We are highly dependent on the key members of our management and scientific staff, especially our Chief Executive Officer and President, Antonius Schuh, Ph.D., and our Chief Scientific Officer, Henry Ji, Ph.D. The loss of any of our key employees or key consultants could impede the achievement of our research and development objectives. Furthermore, recruiting and retaining qualified scientific personnel to perform research and development work in the future is critical to our success. We may be unable to attract and retain personnel on acceptable terms given the competition among biotechnology, biopharmaceutical and health care companies, universities and non-profit research institutions for experienced scientists. Certain of our current officers, directors, scientific advisors and/or consultants or certain of the officers, directors, scientific advisors and/or consultants hereafter appointed may from time to time serve as officers, directors, scientific advisors and/or consultants of other biopharmaceutical or biotechnology companies. We do not maintain “key man” insurance policies on any of our officers or employees. All of our employees are employed “at will” and, therefore, each employee may leave our employment at anytime.

We plan to grant stock options or other forms of equity awards in the future as a method of attracting and retaining employees, motivating performance and aligning the interests of employees with those of our stockholders. If we are unable to implement and maintain equity compensation arrangements that provide sufficient incentives, we may be unable to retain our existing employees and attract additional qualified candidates. If we are unable to retain our existing employees, including qualified scientific personnel, and attract additional qualified candidates, our business and results of operations could be adversely affected.

We will need to increase the size of our company and may not effectively manage our growth.

Our success will depend upon growing our business and our employee base. Over the next 12 months, we plan to add additional employees to assist us with research and development. Our future growth, if any, may cause a significant strain on our management, and our operational, financial and other resources. Our ability to manage our growth effectively will require us to implement and improve our operational, financial and management systems and to expand, train, manage and motivate our employees. These demands may require the hiring of additional management personnel and the development of additional expertise by management. Any increase in resources devoted to research and product development without a corresponding increase in our operational, financial and management systems could have a material adverse effect on our business, financial condition, and results of operations.

Any disruption in our research and development facilities could adversely affect our business, financial condition and results of operations.

▶ PROBLEM DETAILS:
In the passage on key staff and growth, rewrite the part starting at "We plan to grant" and ending at "manage our growth.", swapping "stockholders" for "shareholders".

▶ LISTED ENTRIES:
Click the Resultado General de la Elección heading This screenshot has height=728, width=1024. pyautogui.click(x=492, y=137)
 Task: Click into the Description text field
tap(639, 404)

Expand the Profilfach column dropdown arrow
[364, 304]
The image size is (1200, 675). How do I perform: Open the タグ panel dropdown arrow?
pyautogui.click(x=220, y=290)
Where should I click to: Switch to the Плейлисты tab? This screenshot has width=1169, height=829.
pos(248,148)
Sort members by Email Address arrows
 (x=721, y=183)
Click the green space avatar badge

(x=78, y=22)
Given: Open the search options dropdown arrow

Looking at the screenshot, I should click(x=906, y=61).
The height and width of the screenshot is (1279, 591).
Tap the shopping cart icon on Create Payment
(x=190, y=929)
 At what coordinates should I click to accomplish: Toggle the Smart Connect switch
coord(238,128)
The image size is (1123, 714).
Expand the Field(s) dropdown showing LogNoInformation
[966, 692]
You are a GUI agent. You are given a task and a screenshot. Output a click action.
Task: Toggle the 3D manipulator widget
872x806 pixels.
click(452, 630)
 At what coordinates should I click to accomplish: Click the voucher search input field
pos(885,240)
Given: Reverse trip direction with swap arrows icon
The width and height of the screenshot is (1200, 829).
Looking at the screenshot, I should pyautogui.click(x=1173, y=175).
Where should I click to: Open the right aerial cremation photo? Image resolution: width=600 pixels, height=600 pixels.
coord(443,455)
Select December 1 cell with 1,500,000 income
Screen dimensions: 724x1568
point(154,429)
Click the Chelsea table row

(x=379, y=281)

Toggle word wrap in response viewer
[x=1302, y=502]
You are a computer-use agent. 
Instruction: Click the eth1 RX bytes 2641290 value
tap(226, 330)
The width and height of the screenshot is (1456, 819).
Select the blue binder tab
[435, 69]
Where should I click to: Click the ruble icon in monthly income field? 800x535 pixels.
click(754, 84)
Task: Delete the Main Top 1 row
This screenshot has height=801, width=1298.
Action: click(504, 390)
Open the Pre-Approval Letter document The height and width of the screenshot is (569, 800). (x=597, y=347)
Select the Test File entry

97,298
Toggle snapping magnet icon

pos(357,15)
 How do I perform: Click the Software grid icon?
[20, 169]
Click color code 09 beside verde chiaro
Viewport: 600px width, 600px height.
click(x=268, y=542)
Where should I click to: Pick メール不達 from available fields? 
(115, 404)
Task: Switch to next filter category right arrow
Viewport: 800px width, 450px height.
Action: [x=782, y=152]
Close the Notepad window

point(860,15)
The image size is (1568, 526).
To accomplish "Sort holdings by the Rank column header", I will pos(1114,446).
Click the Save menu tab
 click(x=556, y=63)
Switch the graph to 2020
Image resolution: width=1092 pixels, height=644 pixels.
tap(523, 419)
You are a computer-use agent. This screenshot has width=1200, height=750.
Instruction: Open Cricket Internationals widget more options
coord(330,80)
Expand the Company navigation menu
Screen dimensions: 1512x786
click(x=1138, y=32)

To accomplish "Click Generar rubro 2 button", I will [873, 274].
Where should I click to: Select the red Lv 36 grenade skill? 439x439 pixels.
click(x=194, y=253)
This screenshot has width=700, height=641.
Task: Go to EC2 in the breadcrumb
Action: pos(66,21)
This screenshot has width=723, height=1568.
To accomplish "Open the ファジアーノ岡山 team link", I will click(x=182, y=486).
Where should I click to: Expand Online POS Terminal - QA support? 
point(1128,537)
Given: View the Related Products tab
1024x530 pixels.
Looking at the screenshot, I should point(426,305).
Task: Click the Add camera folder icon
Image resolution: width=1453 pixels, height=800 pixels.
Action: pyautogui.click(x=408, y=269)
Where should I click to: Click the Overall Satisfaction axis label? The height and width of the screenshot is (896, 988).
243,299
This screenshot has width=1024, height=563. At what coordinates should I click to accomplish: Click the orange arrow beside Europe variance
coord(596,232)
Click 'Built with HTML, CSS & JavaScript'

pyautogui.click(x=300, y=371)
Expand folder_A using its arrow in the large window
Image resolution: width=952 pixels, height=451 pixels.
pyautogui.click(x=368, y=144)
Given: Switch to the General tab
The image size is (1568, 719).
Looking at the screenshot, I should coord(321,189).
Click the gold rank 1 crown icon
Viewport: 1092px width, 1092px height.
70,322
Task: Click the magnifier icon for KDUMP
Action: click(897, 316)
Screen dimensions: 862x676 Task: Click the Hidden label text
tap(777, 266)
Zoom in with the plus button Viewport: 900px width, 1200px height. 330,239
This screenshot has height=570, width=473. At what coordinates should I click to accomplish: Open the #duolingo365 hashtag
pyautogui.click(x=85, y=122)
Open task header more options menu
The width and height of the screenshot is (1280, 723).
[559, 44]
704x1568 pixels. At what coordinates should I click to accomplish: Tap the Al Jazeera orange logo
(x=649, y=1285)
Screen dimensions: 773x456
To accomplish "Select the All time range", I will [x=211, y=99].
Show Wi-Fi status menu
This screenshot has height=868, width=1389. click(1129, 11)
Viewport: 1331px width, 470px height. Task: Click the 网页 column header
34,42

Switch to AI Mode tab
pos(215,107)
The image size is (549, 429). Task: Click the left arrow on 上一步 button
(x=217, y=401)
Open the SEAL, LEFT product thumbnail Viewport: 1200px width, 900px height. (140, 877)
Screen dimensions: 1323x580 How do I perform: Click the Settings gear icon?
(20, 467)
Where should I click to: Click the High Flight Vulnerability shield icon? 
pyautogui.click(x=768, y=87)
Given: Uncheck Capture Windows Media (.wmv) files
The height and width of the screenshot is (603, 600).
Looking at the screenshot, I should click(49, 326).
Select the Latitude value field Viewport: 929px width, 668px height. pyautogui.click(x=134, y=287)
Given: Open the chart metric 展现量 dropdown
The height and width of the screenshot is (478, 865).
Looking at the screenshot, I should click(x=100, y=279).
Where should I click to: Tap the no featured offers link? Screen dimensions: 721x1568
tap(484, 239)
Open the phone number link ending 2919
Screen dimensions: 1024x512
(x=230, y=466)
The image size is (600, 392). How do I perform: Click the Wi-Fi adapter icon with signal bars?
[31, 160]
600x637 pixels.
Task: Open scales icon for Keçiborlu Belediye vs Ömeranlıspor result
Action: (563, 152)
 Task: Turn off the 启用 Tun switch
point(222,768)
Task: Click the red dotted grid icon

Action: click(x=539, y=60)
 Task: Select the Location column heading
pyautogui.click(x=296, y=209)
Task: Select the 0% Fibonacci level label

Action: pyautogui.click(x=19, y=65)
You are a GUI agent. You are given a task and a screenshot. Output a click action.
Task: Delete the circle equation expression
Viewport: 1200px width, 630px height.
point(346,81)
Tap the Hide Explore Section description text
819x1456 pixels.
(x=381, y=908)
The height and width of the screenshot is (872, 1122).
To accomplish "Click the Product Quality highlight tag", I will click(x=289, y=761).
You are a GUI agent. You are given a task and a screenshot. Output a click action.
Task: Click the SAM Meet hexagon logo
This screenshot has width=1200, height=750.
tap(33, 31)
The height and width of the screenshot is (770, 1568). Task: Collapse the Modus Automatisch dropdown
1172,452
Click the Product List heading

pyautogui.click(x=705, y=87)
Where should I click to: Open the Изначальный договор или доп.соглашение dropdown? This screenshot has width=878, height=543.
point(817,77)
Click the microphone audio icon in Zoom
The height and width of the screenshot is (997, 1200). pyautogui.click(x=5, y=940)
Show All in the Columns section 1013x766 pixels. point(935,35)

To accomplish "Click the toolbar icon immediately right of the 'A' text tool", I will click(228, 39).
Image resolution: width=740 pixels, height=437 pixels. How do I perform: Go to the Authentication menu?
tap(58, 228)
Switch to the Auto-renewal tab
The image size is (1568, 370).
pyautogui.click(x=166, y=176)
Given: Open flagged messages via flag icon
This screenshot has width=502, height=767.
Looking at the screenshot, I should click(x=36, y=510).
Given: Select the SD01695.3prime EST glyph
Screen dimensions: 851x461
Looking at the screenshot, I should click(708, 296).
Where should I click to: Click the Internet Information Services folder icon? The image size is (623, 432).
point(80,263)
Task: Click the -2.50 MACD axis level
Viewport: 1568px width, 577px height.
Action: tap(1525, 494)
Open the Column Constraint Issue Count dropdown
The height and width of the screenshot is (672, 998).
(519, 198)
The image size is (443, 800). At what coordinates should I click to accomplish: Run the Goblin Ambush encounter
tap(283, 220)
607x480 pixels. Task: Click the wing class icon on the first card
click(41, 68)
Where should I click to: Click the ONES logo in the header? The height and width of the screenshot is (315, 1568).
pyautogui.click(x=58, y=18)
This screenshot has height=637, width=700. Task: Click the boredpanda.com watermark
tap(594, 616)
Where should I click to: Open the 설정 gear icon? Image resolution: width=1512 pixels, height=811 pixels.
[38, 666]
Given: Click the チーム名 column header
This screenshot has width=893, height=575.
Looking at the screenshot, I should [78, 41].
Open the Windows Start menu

▶ SOLUTION FOR THIS TASK:
We plan to grant stock options or other forms of equity awards in the future as a method of attracting and retaining employees, motivating performance and aligning the interests of employees with those of our shareholders. If we are unable to implement and maintain equity compensation arrangements that provide sufficient incentives, we may be unable to retain our existing employees and attract additional qualified candidates. If we are unable to retain our existing employees, including qualified scientific personnel, and attract additional qualified candidates, our business and results of operations could be adversely affected.

We will need to increase the size of our company and may not effectively manage our growth.